Going back to dribbling, it is a skill that needs continued work until early teens. If you over-emphasize the pass at 9, you will get players later on who will never take the opportunity and will lack the skill to beat someone 1v1. For all of the 2v1 and 3v1 sequences of Barcelona, you still need to be able to take a defender 1v1 — it will make the subsequent pass that much more deadly. So, to that regard, I disagree with the de-emphasis on dribbling starting at age 7.
It is widely noted that Arsene Wenger altered the playing style of Arsenal to what it is today. Before Wenger, George Graham’s boys were physical and, like a lot of the EPL competitors, played a lot of long ball; hence, the chant “Boring, boring Arsenal” or “One-nil to the Arsenal.” When Wenger entered Arsenal, he altered the style of play to a more possession based, short passing approach. They were taught and trained to play the ball from back to front, and vice-versa. Width and depth should be explored while in possession of the ball. But, they did not de-emphasize dribbling.

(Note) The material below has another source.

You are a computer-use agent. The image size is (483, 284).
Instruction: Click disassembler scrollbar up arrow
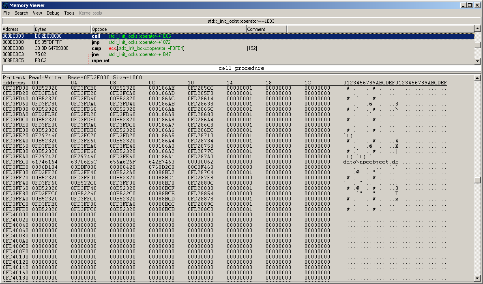coord(478,29)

Rather, they imported ideas from Barcelona’s Academy.
We should be wary of advice to de-emphasize dribbling at age 7. Here is quote from the book Arsenal: The Making of a Modern Superclub: “Their (Barcelona) Academy coach Carlos Rexach reveals … ‘Above all what we are after is a boy who is good with the ball and then we hope he becomes strong physically. Other academies tend to look for athletes they can turn into footballers. Most coaches, when they see a kid who dribbles a lot they tell him to stop and pass the ball. Here (Barcelona) they do the opposite. We tell them to continue so that they get even better at dribbling. It’s only when the kid develops that we start teaching them the passing game.'” (Page 68).
I know firsthand that over-emphasizing passing early will retard dribbling and creativity with the ball. When coaching and teaching youngsters, encourage them to touch the ball as much as they can. Allow them opportunities to be creative. As a result, they will also develop ball control skills that will lead to passing and creative use of space.
Also, it is recommended that at U8, players progress to 7v7 from 4v4. At U9-10, it is 9v9, and at U11 up to 11v11. This is counter to the current recommendations of small-sided games. Depending on the Association, some use 4v4 for U7-U8, 6v6 for U9-10, 8v8 for U11-12, and 11v11 starting at U13. I do think the 4v4 at U8 is a wasted year currently.
To sum it up, I was ecstatic to see this change in US Youth Soccer philosophy. As Reyna says, “it has never been done” in the U.S. We are late in the day to finally get away from the physical back line, great GK, and fast forward kick and run approach U.S. normally plays, but it is never too late to add some Johan Cruyff magic. Hopefully it will stick. I know some coaches in Southeast Texas that are committed to it and have been for a while. Cheers.